← Back to all posts

PipelineDB 0.9.9 - One More Release Until PipelineDB is a PostgreSQL Extension


PipelineDB 0.9.9 has been released! Download it here.

Overview

PipelineDB 0.9.9 primarily includes major progress towards becoming a standard PostgreSQL extension. The next release, 1.0.0 will be an extension.

We have admittedly been somewhat behind schedule in our efforts to make PipelineDB an extension, and this is largely due to us investing significant engineering resources into Stride, our completely hosted analytics infrastructure product powered by PipelineDB. While costly in terms of the extension timeline, the benefit of this engineering investment is that it has made us profitable by a comfortable margin, which will fund the ongoing and indefinite development of PipelineDB.

We understand more than anyone how much everyone is looking forward to PipelineDB becoming an extension, and we want all of our Stride infrastructure to be using PipelineDB 1.0.0 as soon as possible too. So it's happening, and there's just one more release to go.

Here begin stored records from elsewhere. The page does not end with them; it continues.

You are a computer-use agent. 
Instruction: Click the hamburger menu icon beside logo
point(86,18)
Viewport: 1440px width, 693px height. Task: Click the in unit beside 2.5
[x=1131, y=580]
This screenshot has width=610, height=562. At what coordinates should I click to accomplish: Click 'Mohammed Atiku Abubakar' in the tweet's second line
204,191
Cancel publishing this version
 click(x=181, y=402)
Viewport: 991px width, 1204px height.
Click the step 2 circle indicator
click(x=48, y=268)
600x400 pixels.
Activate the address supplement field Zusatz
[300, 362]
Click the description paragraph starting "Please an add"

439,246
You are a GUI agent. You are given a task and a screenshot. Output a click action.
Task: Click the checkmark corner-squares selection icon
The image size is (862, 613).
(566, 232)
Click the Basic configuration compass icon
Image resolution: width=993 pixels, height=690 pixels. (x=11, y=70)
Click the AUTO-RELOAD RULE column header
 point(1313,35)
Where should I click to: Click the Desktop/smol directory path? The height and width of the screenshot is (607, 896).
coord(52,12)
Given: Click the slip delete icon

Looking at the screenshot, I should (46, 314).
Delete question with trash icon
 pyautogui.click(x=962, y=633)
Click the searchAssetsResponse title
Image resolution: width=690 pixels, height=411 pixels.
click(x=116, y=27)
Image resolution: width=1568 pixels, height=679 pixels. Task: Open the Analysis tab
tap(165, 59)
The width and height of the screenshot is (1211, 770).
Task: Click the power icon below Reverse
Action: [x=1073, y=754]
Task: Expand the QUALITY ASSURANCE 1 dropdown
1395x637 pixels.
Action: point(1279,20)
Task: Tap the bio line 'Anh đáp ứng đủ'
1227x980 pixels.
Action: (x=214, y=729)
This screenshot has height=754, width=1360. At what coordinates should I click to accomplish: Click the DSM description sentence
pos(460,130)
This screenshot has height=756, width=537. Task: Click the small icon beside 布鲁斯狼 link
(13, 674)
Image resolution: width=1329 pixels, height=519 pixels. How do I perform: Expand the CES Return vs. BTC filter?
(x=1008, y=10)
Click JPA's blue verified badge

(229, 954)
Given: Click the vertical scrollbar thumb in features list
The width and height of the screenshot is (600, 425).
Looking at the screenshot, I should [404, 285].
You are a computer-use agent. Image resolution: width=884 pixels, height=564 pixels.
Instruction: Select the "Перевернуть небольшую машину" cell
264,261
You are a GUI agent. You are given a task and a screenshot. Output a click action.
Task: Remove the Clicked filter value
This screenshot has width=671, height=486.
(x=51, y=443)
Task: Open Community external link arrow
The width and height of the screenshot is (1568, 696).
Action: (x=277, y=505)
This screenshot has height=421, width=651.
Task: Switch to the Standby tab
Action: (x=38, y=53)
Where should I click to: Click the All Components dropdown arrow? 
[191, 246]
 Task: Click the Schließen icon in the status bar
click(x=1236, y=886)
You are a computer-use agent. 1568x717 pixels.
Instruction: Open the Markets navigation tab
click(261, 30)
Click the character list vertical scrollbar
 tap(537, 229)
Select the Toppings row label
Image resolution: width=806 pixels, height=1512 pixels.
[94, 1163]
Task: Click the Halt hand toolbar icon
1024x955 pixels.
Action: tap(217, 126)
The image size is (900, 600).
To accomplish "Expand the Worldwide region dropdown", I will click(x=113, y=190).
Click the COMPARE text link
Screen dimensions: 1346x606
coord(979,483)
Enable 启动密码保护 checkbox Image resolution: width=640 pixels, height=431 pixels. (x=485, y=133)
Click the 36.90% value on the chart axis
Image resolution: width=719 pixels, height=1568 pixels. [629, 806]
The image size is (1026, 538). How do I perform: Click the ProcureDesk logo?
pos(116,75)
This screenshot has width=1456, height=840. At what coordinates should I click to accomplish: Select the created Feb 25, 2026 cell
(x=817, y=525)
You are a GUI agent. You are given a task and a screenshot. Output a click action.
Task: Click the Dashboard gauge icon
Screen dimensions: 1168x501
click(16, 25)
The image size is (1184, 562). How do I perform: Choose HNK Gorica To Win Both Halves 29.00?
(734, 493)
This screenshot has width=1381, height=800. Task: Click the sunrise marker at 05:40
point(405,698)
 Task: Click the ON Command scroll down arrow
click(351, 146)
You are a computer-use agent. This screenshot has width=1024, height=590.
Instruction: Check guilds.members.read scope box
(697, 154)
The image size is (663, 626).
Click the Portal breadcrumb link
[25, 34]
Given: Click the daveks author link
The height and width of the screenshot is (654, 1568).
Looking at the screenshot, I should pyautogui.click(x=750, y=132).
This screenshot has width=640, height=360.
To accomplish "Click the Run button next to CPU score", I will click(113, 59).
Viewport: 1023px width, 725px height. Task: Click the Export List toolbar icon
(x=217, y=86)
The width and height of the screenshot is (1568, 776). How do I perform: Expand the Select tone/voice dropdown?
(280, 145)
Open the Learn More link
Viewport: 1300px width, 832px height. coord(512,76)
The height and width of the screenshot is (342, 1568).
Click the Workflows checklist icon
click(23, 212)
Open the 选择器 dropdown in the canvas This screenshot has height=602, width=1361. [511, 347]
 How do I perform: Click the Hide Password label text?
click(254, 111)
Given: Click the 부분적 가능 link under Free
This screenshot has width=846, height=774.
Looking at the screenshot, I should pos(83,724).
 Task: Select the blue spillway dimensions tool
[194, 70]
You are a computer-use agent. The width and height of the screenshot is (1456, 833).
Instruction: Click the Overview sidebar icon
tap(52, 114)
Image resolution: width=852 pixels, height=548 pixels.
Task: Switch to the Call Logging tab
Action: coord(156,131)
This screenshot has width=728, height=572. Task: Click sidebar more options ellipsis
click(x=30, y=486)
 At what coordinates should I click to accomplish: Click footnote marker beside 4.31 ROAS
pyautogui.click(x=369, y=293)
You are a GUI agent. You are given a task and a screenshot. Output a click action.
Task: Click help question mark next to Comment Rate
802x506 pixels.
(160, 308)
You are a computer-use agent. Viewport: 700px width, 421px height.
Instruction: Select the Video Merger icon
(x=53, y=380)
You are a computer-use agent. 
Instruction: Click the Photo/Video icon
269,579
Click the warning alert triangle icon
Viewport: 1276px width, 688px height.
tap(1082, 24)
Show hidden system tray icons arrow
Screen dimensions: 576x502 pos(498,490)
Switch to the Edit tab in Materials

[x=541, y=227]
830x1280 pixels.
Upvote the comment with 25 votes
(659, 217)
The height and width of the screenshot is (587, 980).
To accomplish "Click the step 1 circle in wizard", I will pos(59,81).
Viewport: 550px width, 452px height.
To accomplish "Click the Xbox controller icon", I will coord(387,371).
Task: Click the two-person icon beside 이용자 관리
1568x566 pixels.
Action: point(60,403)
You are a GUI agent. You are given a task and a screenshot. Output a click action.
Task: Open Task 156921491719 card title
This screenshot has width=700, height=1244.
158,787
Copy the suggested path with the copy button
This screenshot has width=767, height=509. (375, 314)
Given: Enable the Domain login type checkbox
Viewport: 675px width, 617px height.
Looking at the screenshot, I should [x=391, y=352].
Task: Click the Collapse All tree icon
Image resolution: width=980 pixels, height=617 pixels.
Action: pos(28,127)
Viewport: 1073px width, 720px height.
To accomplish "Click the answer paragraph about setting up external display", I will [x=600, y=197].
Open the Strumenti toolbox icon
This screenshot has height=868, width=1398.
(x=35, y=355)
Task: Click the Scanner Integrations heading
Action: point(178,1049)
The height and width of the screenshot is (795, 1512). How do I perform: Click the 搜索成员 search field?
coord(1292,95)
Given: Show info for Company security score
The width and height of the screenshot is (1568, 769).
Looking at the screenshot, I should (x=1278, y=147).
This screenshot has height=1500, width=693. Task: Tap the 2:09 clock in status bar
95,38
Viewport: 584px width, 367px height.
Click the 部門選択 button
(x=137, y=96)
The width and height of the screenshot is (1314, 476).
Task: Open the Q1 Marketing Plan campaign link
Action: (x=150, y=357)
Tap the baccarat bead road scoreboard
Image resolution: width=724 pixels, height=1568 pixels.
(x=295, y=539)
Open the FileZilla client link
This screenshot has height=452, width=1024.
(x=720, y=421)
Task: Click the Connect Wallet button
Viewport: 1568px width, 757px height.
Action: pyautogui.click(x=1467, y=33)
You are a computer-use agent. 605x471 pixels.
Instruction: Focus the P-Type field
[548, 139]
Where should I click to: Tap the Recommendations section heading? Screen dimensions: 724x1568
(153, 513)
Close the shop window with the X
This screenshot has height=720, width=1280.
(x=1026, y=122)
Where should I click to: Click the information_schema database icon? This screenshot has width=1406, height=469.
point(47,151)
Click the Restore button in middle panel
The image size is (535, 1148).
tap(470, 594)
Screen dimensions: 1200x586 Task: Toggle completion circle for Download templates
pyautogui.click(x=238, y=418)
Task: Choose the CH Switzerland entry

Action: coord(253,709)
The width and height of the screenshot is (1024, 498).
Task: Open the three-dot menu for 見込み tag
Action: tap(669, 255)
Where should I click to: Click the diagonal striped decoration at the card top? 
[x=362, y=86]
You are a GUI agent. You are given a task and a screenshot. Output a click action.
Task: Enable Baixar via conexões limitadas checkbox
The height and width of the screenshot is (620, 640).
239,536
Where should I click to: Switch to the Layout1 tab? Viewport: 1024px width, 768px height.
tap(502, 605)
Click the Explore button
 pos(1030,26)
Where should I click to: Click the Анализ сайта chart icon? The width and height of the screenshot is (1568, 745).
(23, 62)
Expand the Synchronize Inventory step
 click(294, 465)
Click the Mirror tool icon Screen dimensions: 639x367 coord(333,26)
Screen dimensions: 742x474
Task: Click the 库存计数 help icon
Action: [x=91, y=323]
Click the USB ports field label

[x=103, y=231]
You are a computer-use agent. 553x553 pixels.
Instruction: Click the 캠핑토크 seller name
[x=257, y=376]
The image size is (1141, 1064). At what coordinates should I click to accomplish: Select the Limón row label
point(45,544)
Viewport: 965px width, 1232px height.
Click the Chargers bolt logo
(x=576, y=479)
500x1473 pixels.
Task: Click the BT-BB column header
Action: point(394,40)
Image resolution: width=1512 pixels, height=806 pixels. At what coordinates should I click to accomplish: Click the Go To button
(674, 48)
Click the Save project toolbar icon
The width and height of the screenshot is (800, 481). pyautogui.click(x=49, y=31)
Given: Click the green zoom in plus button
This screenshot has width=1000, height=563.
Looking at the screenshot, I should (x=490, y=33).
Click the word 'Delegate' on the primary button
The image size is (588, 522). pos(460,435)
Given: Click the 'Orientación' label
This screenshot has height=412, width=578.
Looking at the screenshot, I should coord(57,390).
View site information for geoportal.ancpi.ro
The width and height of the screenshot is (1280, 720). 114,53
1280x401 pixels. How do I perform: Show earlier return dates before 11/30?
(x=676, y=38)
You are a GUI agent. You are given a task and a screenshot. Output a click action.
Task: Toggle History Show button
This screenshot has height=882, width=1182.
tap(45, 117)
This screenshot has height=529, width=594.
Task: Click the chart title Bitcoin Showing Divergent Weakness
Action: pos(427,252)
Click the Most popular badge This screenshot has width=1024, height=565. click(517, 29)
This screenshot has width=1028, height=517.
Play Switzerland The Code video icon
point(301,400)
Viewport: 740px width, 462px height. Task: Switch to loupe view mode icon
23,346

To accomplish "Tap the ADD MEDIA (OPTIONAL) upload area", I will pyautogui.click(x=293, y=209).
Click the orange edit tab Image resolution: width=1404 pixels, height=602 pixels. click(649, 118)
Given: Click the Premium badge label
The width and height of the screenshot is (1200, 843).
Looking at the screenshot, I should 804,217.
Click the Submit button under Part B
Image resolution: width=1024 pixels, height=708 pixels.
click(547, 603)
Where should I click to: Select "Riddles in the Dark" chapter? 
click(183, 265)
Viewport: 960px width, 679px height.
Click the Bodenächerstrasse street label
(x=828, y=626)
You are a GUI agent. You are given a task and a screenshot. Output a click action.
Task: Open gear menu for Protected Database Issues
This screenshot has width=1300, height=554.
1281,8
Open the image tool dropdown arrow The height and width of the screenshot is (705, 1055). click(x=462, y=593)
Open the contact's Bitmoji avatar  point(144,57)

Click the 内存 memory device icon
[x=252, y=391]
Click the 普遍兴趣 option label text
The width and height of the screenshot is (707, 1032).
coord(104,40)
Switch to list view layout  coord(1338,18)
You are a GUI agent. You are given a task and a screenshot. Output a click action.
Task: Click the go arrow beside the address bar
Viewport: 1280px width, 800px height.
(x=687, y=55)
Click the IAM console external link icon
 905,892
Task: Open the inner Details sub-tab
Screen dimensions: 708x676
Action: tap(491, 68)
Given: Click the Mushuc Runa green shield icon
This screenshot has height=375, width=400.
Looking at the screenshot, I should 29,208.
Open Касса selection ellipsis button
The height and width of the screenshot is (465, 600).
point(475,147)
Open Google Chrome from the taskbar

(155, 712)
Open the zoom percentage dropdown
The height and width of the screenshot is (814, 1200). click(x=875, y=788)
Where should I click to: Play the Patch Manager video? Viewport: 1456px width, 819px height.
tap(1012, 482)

Let's look at what went into the 0.9.9 release...

Standardization

All major PipelineDB objects (streams, continuous transforms, and continuous views), as well as their supporting infrastructure have been standardized into regular PostgreSQL objects to facilitate the final steps towards becoming an extension. All PipelineDB-specific syntax is still allowed for convenience, but internally PipelineDB DDL statements are internally rewritten to standard PostgreSQL DDL statements. As a result, PipelineDB objects can now also be created directly using standard PostgreSQL syntax.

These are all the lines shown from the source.